Opinion & Commentary
No point in Bradley's vouchers
For more than a decade, first as a ministerial adviser and later as a think-tank researcher, I have argued for a higher education voucher scheme. But now the Bradley higher education review has finally put vouchers on the policy agenda, I oppose the proposal. The Bradley plan won't work as intended, and risks perverse outcomes.
Under the Bradley voucher scheme -- or a demand-driven entitlement system, as the review calls it -- universities would no longer have student places allocated to them by Canberra. Instead, the idea is that universities would expand or shrink according to student demand and their own strategic decisions. Once a new regulatory system is in place, the Bradley committee proposes opening the voucher system to any higher education provider meeting accreditation standards.
In principle, the dynamism of a voucher scheme would significantly improve on the status quo, in which the most powerful force is inertia.
The same list of public universities gets all but a handful of the commonwealth-supported places each year, even though many students choose to attend the wide variety of other higher education providers, often paying considerably higher fees than students at public universities. Many more students are likely to choose smaller or more specialised higher education providers if a voucher scheme narrows price differences.
A voucher scheme is also likely to improve on the allocation of places between fields of study. At present the federal Government does not steer the system, except through new places. And with university funding agreements setting out student numbers up to three years in advance, market forces operate only at the margins. Under this system, a health workforce crisis developed while thousands of would-be health professionals were turned away from public universities.

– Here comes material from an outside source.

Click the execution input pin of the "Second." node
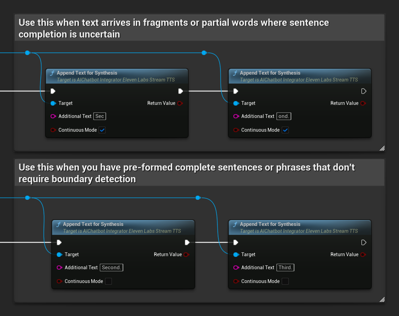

To work as planned, a voucher system must have a price-setting mechanism. The price per student place provides the incentive to take additional students, replacing the command mechanism of the funding agreement. If the price is too low, there is no financial incentive to expand. Present prices are almost certainly too low. We see obvious system-level symptoms in rising full-fee international student enrolments, as universities meet the average cost of a student place by mixing high-fee international with low-fee local students. The one published study of disciplinary costs, by Access Economics, found that in 2005 half the disciplines it looked at in six universities were, on average, loss making.
The flaw in the Bradley voucher scheme is that there is no clear process for setting prices for student places that provide adequate financial incentives. There would be an increase in commonwealth contribution amounts, out of a 10 per cent increase in teaching and learning funding.
But this number seems to have been picked out of the air, with no examination at the discipline level of whether it is too little, too much, or about right.
Except for teaching and nursing, student contributions would remain unchanged.
In real markets, prices adjust regularly in light of new information about costs and demand. The best that higher education providers are offered in the Bradley report is a triennial review of base funding, and how this would work at the discipline level is left uncertain.
This lack of a price-setting mechanism undermines the viability of the Bradley voucher scheme. Existing private providers would be reluctant to sign up to a scheme that gives them no guarantee they can cover their costs. Many already charge fees in excess of the maximum amounts they are likely to receive under the Bradley funding system. So we would not see the increased student choice a voucher scheme should produce.
Public universities would have their commonwealth-supported places converted to voucher places. The public policy risk is that universities will ignore demand in order to protect finances, by shifting places from loss-making to surplus-generating disciplines. The Bradley committee already thinks low funding rates are causing some universities to scale back teaching and nursing. This could become more widespread with the greater management discretion created by vouchers.
Some submissions to the Bradley review called for an agency that would review costs and set prices so that revenue and expenditure could balance. While better than the Bradley proposal, this assumes the existing one-size-fits-all model of higher education, from which a single price cap could be determined. Setting common prices for a system that could include multinational online providers and liberal arts colleges offering a campus experience with small classes is an impossible task.
While a government agency needs to determine subsidy levels, setting prices is outside their competence. The diversity of student preferences and the complexity of underlying cost structures make it impossible to set prices that won't distort the system. Higher education providers should be left to set their own fees, regulated by market competition rather than by government.
Andrew Norton is a research fellow with The Centre for Independent Studies. This article is based on an paper titled Fixing Prices: Why Vouchers Won't Work While Government Sets Fees, published in February by the CIS.